→ Short task: Format the data below as a Markdown table with two columns, n for the row number and Line for the text of each line, skipping blank lines. Leave the pictures out of the table.

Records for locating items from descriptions

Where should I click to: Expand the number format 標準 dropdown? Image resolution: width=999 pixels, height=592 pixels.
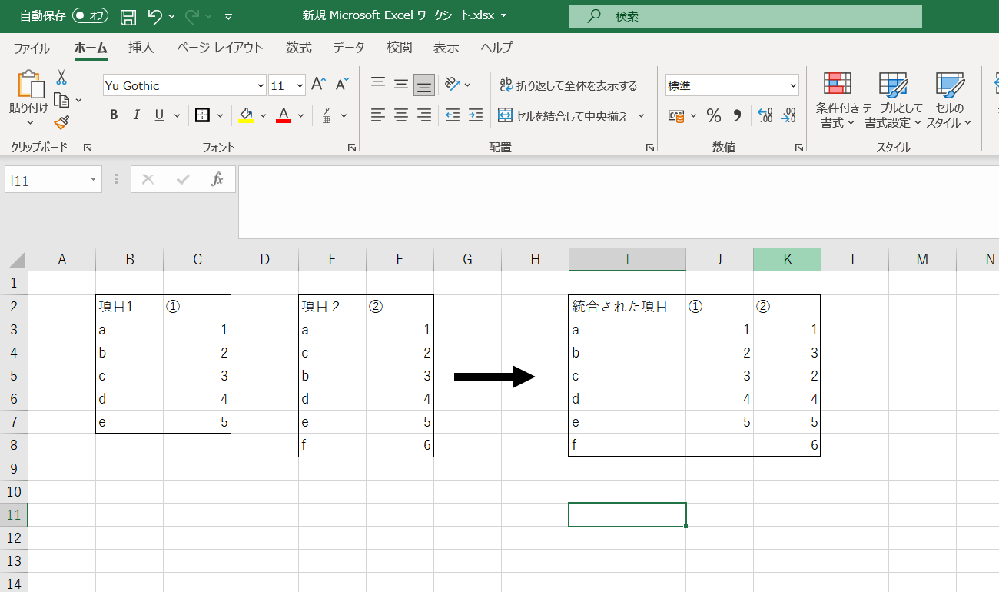pos(792,86)
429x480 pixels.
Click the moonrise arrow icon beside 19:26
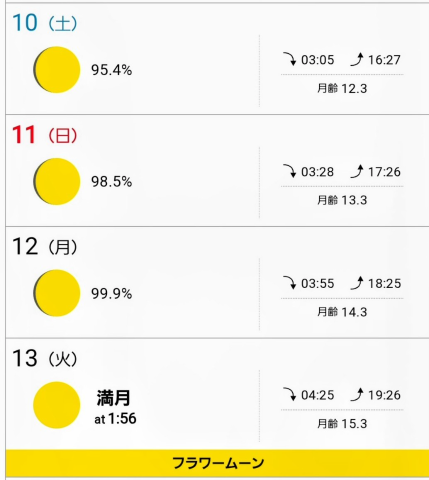coord(357,394)
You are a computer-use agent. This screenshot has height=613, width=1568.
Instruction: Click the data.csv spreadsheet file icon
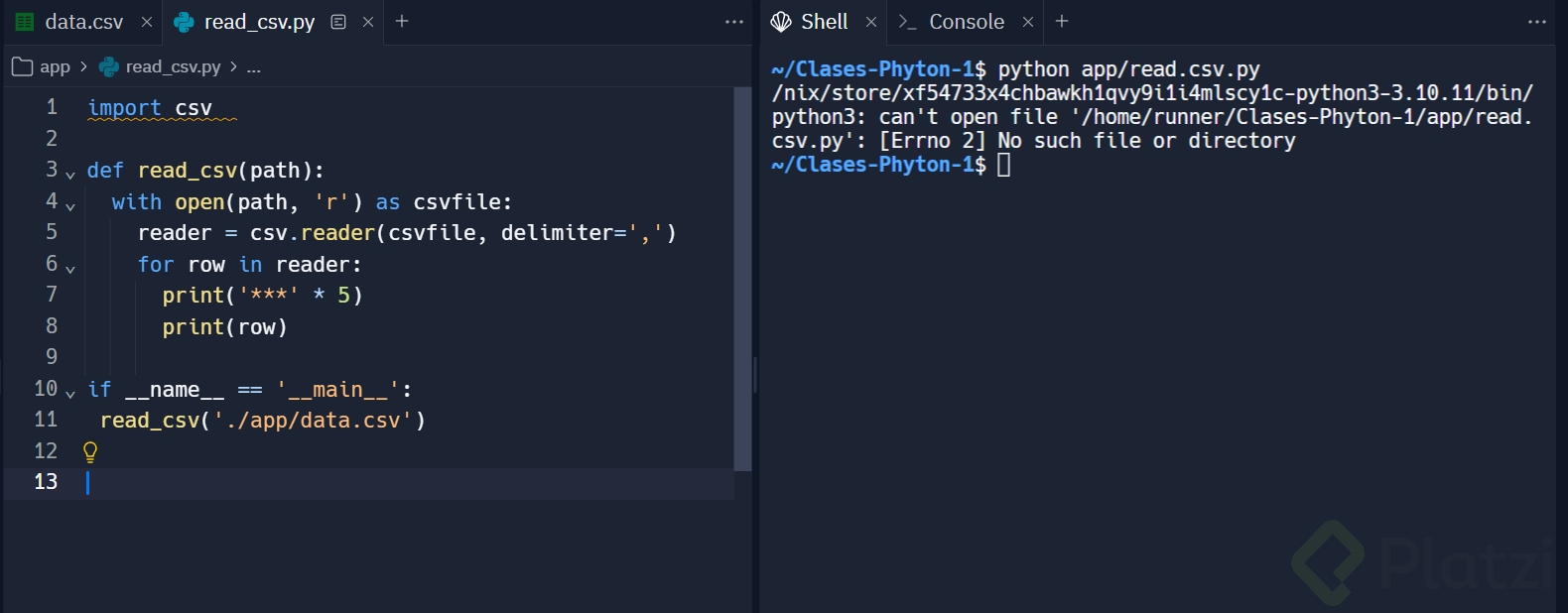pyautogui.click(x=25, y=22)
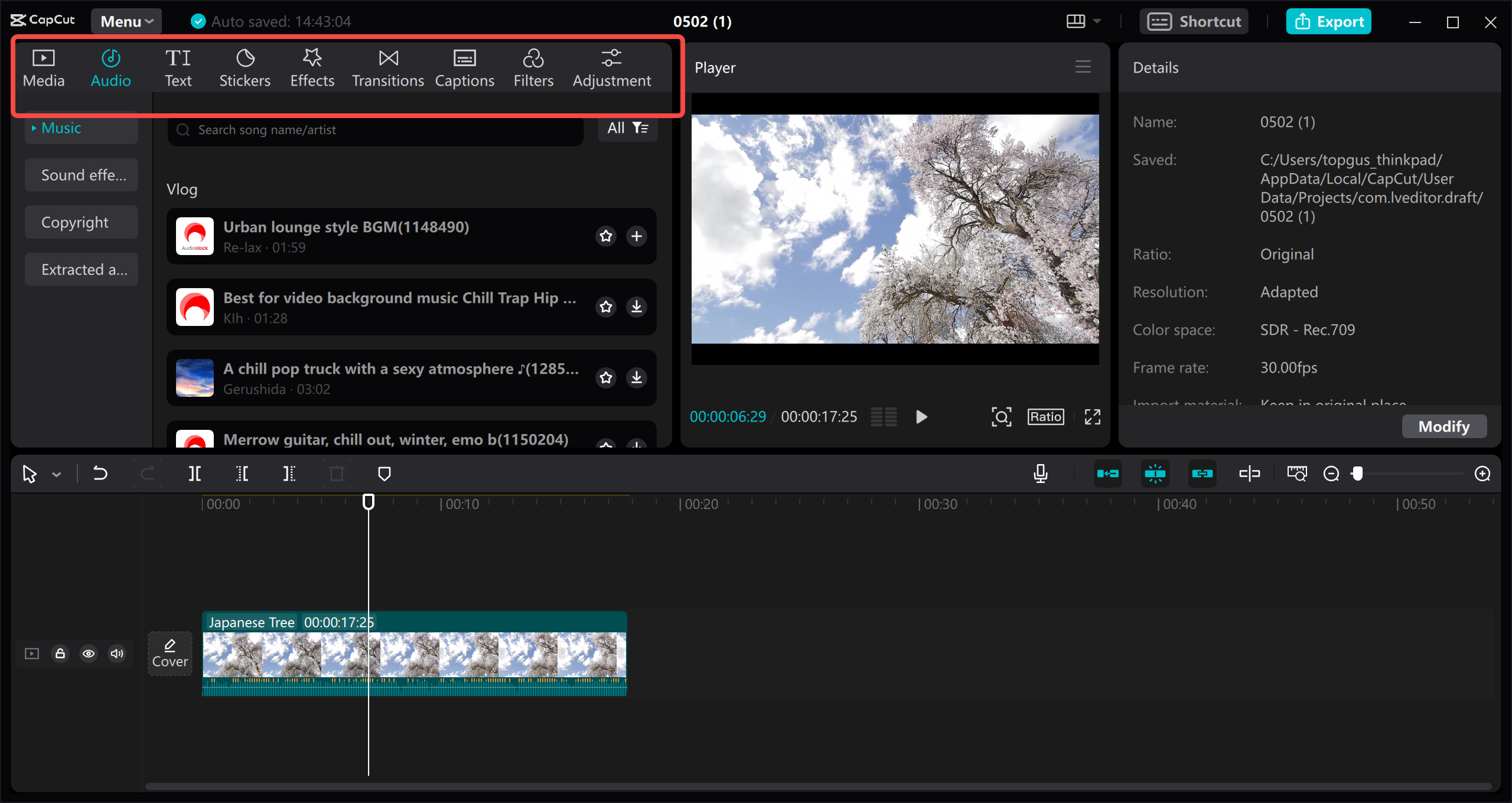Click the split clip tool in the timeline toolbar
Image resolution: width=1512 pixels, height=803 pixels.
tap(194, 473)
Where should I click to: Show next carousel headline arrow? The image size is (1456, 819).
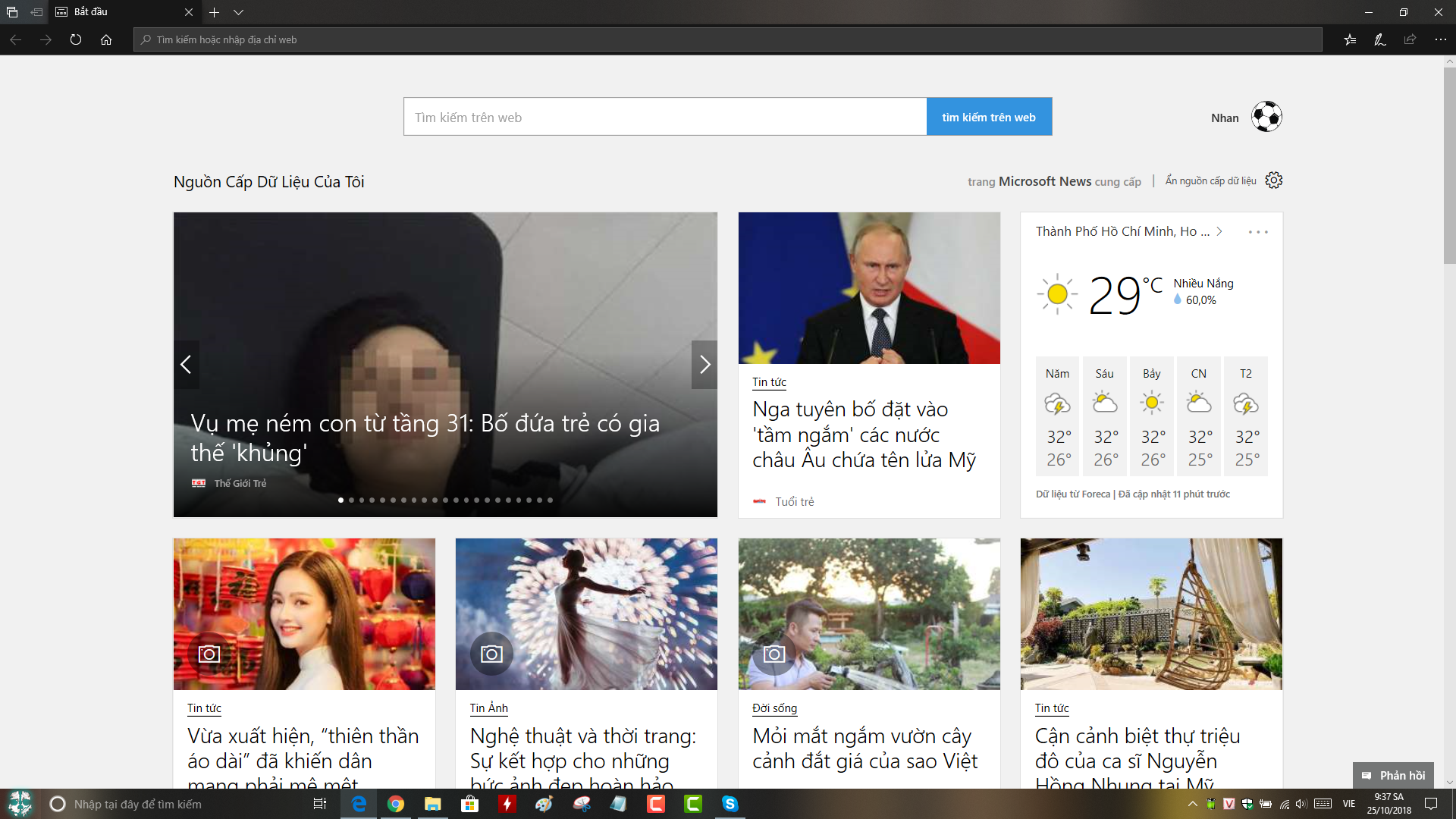[704, 365]
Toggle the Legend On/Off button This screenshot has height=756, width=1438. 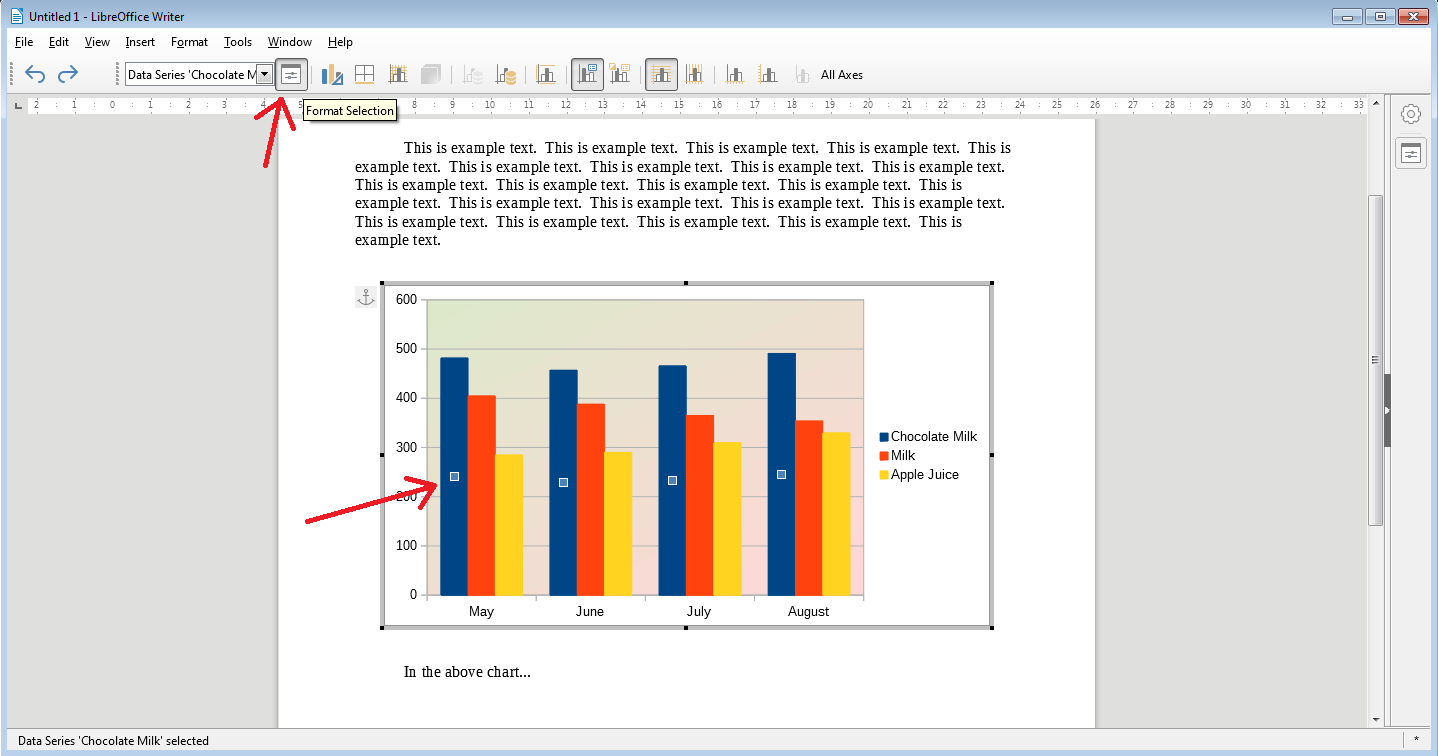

→ Task answer:
| n | Line |
|---|---|
| 1 | Where should I click to: Expand the number format 標準 dropdown? Image resolution: width=999 pixels, height=592 pixels. |
| 2 | pos(792,86) |
| 3 | 429x480 pixels. |
| 4 | Click the moonrise arrow icon beside 19:26 |
| 5 | coord(357,394) |
| 6 | You are a computer-use agent. This screenshot has height=613, width=1568. |
| 7 | Instruction: Click the data.csv spreadsheet file icon |
| 8 | pyautogui.click(x=25, y=22) |
| 9 | Click the split clip tool in the timeline toolbar |
| 10 | Image resolution: width=1512 pixels, height=803 pixels. |
| 11 | tap(194, 473) |
| 12 | Where should I click to: Show next carousel headline arrow? The image size is (1456, 819). |
| 13 | [704, 365] |
| 14 | Toggle the Legend On/Off button This screenshot has height=756, width=1438.  |